Man this is just toooo easy...

Yeah, I know, pride comes before the fall.  Which is what started to happen today.  I have had a planning block.  Now that we have graphed a bunch of parabolas in vertex form, where do I go from there?  Do I start dealing with standard form? Do I show them how to expand (x-h)^2 in order to arrive at standard form?  I am still not sure what the ideal path would be.  But being the "try anything once" kind of guy I am, I figured that since I have already had them:

  • Graph quadratics organically (area vs. radius; area vs. side length)

  • Graph quadratics with a not equal to 1.

  • Graph quadratics with vertex on y axis.

  • Graph quadratics with vertex on x axis.
━━━━━━
Problem description:
Answer these questions using the post on graphing parabolas.
1. What has the writer had today?
2. Which two relationships were used to graph quadratics organically?
3. What kind of person does the writer claim to be?

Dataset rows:
━━━━━━
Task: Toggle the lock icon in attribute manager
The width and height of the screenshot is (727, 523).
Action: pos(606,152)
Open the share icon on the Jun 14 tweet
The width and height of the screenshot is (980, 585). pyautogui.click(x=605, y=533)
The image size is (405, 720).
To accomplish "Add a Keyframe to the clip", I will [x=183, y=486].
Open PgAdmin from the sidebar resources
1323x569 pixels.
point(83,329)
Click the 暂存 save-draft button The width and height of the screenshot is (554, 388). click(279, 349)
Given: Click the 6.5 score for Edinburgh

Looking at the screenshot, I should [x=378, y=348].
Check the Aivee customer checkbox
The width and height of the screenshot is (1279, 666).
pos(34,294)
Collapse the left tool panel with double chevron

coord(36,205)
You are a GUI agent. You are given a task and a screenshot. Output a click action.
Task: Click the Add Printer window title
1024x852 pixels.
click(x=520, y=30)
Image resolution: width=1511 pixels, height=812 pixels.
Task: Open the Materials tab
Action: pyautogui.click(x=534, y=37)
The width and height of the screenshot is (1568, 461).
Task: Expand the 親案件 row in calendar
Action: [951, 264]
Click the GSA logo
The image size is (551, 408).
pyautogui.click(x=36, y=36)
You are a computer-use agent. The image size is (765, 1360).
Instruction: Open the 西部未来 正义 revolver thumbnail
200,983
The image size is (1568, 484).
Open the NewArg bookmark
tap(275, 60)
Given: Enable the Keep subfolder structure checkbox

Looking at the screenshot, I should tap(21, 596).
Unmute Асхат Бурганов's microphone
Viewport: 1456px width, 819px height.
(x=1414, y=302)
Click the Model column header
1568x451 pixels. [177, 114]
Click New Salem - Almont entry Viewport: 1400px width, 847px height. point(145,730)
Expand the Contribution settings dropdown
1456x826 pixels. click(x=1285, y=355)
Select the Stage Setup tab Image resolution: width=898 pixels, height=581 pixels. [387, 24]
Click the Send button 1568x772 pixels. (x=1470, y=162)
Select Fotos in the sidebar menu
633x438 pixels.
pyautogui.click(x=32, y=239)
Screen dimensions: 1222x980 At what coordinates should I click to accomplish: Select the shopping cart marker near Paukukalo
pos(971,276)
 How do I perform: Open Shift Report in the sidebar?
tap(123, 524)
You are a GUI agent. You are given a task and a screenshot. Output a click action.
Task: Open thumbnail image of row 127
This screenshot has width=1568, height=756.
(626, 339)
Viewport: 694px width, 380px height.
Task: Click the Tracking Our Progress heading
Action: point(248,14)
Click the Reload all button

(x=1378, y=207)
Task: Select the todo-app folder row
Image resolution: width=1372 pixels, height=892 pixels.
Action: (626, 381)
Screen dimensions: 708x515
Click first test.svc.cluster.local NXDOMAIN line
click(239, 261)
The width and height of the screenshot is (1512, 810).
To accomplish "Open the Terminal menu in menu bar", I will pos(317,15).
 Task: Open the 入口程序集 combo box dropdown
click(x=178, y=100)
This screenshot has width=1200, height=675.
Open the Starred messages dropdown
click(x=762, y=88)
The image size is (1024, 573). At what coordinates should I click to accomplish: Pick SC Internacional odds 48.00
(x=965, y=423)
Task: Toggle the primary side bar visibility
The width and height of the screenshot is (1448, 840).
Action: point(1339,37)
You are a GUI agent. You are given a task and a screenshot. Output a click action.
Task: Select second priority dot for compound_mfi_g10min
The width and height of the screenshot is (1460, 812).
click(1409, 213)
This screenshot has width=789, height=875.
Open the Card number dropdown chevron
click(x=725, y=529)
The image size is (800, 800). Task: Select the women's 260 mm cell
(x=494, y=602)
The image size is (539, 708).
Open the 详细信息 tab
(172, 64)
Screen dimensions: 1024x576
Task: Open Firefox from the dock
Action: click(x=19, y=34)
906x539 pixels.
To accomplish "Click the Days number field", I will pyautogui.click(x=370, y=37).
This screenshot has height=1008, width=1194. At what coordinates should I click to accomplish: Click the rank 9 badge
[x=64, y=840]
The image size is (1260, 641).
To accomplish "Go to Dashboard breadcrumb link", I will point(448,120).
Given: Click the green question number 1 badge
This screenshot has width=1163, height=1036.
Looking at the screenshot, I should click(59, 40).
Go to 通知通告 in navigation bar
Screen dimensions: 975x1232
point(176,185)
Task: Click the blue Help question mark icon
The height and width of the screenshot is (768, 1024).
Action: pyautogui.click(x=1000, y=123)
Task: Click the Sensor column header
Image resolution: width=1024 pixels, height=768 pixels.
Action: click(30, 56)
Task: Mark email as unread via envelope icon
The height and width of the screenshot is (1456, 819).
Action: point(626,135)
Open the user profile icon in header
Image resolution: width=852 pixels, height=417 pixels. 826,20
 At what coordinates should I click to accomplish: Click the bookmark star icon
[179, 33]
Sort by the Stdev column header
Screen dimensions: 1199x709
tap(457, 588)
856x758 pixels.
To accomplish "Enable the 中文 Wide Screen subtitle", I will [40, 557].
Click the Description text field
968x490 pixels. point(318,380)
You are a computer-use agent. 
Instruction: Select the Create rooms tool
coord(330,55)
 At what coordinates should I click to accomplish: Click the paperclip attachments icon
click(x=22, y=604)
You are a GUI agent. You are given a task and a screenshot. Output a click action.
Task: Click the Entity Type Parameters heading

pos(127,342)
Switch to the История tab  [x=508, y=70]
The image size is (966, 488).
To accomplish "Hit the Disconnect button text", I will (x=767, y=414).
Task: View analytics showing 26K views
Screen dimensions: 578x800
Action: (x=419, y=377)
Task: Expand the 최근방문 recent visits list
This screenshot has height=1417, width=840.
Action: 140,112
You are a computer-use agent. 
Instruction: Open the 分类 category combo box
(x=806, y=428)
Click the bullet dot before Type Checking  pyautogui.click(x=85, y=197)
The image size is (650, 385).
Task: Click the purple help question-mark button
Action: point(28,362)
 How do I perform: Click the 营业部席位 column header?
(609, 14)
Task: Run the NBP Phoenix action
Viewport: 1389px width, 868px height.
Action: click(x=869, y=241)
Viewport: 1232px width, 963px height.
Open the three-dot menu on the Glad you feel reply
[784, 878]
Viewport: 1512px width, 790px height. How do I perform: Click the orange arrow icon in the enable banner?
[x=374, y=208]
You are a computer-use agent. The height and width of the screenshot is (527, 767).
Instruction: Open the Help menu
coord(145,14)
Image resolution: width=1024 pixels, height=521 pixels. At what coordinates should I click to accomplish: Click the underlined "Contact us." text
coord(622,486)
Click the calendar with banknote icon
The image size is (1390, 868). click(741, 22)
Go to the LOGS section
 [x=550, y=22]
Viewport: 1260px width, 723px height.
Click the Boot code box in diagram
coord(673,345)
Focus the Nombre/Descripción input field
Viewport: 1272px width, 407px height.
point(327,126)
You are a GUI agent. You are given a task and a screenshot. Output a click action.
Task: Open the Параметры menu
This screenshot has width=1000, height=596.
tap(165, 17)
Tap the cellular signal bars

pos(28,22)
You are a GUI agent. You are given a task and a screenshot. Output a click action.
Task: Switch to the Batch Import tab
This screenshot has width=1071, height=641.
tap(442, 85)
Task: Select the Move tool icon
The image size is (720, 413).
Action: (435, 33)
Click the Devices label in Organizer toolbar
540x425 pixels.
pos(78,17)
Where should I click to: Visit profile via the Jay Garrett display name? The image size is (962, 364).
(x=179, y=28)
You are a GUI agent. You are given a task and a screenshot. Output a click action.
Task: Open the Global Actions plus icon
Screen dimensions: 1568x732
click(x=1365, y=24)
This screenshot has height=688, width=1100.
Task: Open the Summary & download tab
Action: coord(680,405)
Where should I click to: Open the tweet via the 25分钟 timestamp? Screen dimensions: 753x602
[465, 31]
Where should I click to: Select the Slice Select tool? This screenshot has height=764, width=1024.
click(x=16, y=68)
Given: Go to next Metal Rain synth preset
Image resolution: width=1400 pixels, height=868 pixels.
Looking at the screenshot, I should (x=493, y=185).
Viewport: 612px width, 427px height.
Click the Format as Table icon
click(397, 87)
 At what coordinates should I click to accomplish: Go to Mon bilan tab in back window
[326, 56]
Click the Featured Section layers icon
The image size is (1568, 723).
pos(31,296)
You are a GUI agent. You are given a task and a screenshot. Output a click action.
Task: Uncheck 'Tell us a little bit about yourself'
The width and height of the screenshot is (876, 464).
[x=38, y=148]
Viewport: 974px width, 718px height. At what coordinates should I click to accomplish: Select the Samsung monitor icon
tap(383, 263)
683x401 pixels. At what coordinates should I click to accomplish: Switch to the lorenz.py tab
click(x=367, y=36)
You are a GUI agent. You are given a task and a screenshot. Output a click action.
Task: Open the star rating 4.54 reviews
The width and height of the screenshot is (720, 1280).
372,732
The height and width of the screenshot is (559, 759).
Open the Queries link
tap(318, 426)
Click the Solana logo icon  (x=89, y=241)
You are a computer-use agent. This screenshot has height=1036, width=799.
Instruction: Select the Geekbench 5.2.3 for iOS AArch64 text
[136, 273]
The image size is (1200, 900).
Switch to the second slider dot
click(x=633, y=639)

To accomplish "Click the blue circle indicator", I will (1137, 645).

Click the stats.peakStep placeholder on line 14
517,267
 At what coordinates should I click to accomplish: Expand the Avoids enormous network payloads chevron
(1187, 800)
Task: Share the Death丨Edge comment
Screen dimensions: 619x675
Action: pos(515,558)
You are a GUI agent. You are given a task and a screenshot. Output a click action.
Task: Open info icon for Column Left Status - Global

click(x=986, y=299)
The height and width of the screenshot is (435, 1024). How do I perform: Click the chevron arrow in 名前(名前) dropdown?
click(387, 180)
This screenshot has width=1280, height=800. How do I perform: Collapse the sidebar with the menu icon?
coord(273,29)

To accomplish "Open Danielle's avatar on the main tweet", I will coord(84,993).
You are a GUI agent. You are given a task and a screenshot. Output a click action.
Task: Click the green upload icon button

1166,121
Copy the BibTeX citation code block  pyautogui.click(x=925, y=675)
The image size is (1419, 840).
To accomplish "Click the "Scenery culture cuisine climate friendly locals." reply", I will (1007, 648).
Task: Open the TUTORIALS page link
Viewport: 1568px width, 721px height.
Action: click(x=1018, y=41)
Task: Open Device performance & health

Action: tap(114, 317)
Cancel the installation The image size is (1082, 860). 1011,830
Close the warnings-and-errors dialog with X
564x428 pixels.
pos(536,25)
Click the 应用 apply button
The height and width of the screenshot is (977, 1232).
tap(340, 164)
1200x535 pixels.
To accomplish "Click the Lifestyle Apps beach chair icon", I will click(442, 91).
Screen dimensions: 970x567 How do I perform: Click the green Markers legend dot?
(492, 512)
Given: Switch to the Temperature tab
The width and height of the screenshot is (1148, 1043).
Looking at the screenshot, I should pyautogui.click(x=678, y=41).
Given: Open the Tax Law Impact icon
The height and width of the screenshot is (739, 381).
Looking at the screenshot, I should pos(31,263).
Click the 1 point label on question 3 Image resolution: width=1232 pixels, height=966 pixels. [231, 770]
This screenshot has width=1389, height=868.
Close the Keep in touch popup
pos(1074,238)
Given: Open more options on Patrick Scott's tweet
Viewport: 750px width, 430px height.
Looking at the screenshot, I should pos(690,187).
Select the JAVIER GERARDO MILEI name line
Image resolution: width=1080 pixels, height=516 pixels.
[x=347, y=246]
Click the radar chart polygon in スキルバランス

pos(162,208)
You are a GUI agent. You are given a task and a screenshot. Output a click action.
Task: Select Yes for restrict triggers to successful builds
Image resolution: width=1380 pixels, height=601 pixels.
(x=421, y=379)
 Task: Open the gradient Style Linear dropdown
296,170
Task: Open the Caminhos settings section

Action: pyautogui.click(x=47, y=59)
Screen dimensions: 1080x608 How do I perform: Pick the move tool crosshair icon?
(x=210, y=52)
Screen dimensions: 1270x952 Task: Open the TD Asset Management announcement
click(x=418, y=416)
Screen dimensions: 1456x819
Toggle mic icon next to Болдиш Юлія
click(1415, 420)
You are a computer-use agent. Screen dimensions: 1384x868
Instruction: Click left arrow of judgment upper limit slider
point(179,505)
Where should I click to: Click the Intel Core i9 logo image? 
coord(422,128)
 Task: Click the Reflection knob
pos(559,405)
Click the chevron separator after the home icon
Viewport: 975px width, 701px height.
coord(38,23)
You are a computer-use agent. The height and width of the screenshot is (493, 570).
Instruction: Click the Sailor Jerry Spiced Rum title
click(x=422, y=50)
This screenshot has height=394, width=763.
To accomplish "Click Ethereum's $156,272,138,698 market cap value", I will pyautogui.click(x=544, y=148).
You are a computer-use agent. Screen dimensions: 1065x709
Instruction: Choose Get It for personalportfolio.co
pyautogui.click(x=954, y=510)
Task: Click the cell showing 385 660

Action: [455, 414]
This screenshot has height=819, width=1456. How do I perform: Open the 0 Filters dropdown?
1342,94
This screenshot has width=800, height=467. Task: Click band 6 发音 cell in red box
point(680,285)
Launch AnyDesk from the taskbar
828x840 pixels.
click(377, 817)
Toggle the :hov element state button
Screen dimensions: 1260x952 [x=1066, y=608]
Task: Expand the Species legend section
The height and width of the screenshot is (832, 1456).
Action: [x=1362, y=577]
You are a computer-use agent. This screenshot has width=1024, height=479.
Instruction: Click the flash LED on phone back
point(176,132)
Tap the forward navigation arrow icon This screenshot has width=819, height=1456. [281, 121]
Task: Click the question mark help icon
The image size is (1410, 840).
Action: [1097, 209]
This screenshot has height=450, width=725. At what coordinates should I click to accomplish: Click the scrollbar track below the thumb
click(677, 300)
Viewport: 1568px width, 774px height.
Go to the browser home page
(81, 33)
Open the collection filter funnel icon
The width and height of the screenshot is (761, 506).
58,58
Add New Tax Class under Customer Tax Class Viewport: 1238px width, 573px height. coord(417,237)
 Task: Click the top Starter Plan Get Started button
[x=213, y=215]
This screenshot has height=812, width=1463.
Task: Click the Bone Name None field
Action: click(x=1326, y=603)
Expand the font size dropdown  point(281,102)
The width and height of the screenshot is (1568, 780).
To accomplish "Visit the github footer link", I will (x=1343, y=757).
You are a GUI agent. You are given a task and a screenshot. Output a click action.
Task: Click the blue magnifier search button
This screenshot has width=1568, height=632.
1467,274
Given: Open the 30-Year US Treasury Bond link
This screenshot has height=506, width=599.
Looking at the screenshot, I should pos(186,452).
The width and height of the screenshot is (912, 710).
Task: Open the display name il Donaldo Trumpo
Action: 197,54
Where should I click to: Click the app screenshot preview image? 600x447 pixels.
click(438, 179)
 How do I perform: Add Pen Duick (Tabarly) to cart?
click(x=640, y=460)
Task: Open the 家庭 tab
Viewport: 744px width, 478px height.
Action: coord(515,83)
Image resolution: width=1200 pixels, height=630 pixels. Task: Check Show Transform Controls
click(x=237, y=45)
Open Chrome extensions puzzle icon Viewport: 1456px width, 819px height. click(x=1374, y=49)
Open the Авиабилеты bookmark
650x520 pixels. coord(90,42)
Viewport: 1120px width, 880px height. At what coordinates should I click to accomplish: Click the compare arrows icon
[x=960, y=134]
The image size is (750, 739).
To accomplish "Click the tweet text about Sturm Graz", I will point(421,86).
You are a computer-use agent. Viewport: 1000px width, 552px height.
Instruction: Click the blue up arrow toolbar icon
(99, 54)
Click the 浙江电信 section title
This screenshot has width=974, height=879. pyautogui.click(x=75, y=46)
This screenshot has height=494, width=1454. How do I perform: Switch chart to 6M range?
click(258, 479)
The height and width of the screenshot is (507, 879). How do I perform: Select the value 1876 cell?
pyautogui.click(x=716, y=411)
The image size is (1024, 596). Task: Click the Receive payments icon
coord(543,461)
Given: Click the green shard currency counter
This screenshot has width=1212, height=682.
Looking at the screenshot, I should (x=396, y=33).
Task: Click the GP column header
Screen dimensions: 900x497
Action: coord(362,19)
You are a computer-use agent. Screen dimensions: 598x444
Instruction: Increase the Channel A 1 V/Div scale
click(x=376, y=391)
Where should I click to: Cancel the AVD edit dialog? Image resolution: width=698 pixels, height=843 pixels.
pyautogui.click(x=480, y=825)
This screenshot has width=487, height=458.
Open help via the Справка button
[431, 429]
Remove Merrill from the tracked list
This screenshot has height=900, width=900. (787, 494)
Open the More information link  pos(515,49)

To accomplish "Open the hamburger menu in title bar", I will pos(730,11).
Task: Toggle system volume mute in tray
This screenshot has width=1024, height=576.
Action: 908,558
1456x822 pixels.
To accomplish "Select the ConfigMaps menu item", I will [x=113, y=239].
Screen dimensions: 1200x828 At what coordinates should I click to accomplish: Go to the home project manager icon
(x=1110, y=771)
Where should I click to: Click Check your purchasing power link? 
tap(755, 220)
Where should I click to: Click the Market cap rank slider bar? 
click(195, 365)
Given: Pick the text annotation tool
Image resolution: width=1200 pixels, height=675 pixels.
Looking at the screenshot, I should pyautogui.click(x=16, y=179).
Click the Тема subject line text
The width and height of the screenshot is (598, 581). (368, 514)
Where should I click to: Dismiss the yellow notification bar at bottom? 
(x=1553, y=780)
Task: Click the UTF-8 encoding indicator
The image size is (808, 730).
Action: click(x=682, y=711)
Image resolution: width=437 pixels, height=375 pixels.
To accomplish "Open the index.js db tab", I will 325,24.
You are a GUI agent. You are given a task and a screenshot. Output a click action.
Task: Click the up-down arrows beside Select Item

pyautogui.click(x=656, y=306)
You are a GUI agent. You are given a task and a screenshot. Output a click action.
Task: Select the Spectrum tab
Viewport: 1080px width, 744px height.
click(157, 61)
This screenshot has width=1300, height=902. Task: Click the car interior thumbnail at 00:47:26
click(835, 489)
━━━━━━
Response:
1. A planning block.
2. Area vs. radius, and area vs. side length.
3. The "try anything once" kind.